A 0.25 percentage point rate increase isn’t a huge move and it certainly doesn’t restore the central bank’s reputation, but given how pessimistic financial markets had become, this surprise produced a rally in Brazilian stocks a day after they had sold off on Dilma’s victory. The iBovespa stock index climbed 2.52% in today’s session in Sao Paulo.

The positive market reaction to a move that will cost the economy growth in the short-term is extremely interesting—and is the reason that I’m buying Itau Unibanco now.

The move to raise rates, the markets believe today, is a sign that Dilma’s second term will move back toward a more orthodox policy of fighting inflation in order to restore faith in Brazil’s economy and its financial discipline. While we’ll have to wait and see how far this move toward fiscal discipline goes—it’s going to take work from Dilma to curb the appetite of the legislative arm of Workers’ Party for more spending and more subsidies—Dilma has the opportunity to send the markets a powerful signal when she appoints a new Finance Minister to replace the thoroughly discredited Guido Mantega. (“Discredited” is what happens when you predict 4% growth and deliver 1% with 6.3% inflation.)

If her choice—and this seems likely after the Banco Central do Brasil’s move—is seen as a voice for fiscal discipline, the markets will cheer. And Brazil will be likely to stave off a credit rating downgrade.

That’s the background for my pick of Itau Unibanco and the reason that I’m pulling the trigger on this pick now.

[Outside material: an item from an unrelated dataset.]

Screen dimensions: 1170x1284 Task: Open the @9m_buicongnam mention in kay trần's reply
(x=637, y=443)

But I like Itau Unibanco as an individual stocks because the bank, the largest privately owned bank among the six banks that control about 75% of Brazil’s market, has worked hard to control costs and to prevent an erosion of loan quality during Brazil’s consumer credit boom. In the second quarter of 2014, for example, the 90-day delinquency ratio fell by 10 basis points. Net interest income in that quarter grew by 8.9% from the previous quarter as net interest margins improved by 70 basis points.

Going forward Itau Unibanco has a strong domestic and Latin American story to tell. The company is the market leader in credit cards in Brazil with 62 million accounts through its Hipercard and Itaucard brands. (In 2012 it bought the remainder of Redecard, Brazil’s second-largest credit card payment processor. That market share in credit cards would give Itau Unibanco a huge boost to revenue and earnings–if Brazil can right its economic ship so that the economy can generate a little more growth so that tapped out consumers have a little more room on their balance sheets.

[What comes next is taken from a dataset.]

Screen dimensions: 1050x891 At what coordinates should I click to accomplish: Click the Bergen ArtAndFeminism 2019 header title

In Latin America Itau Unibanco has been a major beneficiary of the divestiture trend by the world’s biggest banks. Partly out of a need to raise capital but also partly out of evidence that it is really, really hard to run a bank that does business everywhere, big global banks such as Banco Santander (SAN), HSBC Holdings (HSBC) and CitiGroup (C) have been selling off banking units to super-regionals such as Itau Unibanco. In 2014 Itau Unibanco acquired control of Chile’s Corpbanca (BCA), which had already acquired Helm Bank in Colombia. Itau is also making a strong push into Mexico where CitiGroup, one of the market leaders, has experienced a series of scandals.

The ADRS of Itau Unibanco popped 10.7% on October 30 on the central bank’s surprise. The move to $14.75 at the October 30 close in New York still leaves the ADRs well short of their September 2 high at $18.32 and even the October 14 “Dilma is trailing in the polls” high of $16. (Caveat investor—this is very volatile stock right now. In between those highs, Itau Unibanco has seen $13.25 on October 1 and $12.86 on October 27, the “Dilma wins” plunge.)

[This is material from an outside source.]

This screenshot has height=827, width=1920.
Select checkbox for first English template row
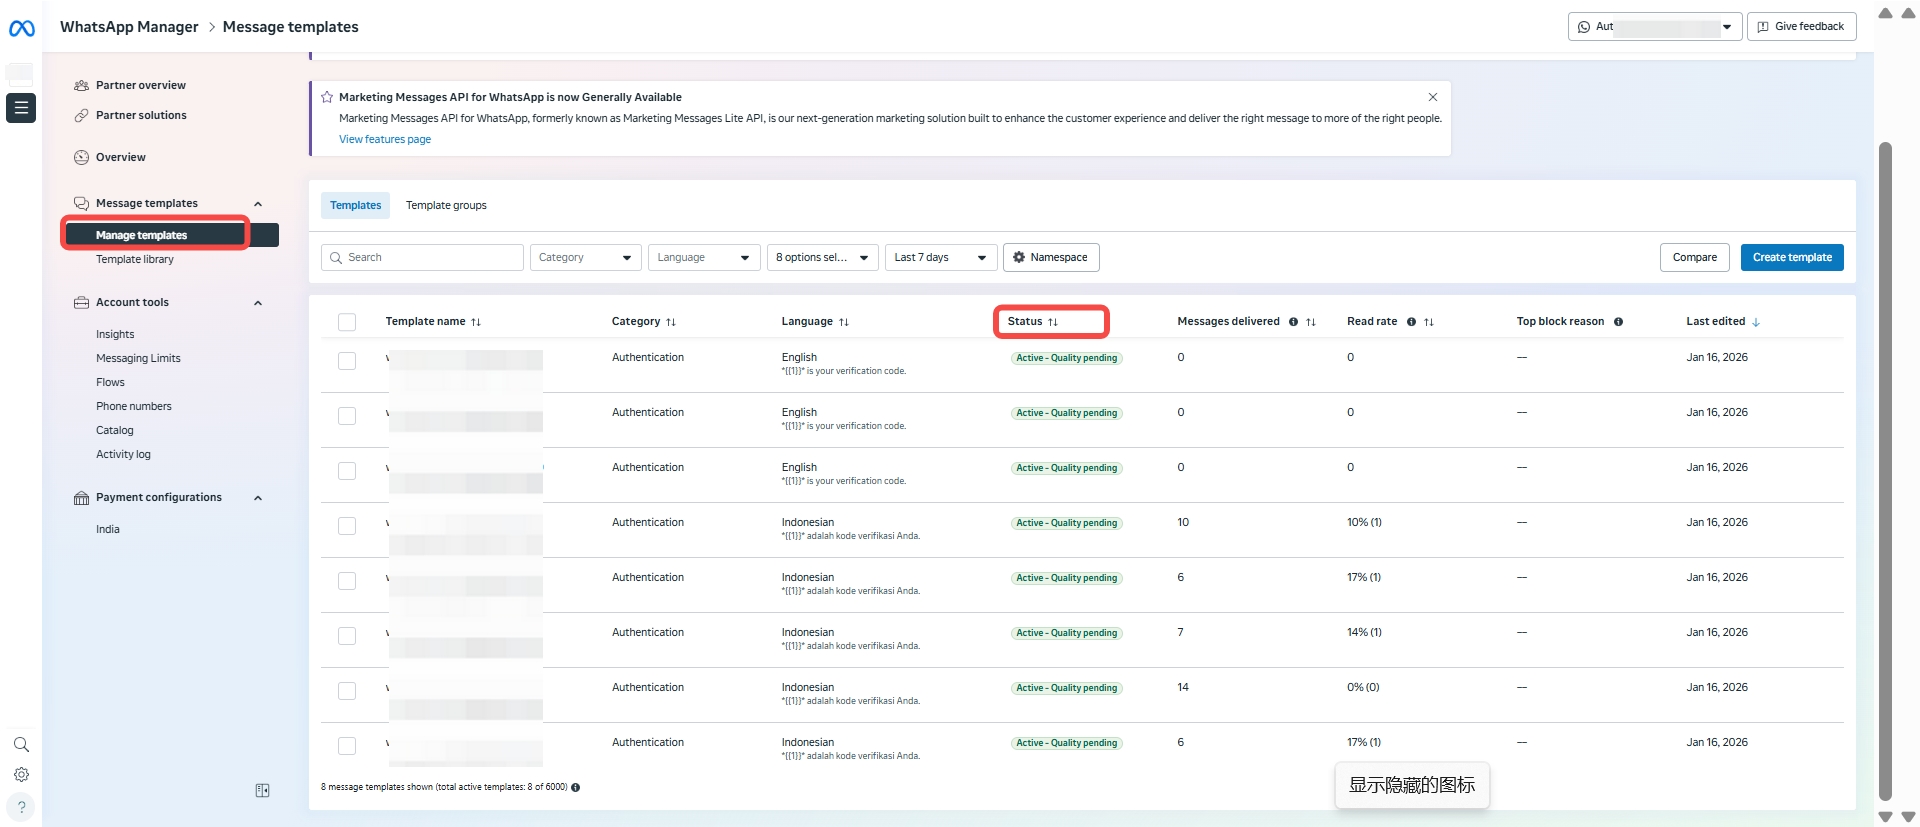point(347,361)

A return to $18, near the September 2 levels, would be a 22% gain from the October 30 close. I think that’s a reasonable initial target price while we see if Dilma can keep surprising the financial markets. One of the advantages of being as disliked by the financial community as she was before the election is that gaining a higher approval rating is a relatively easy task.

It does get harder from there, of course.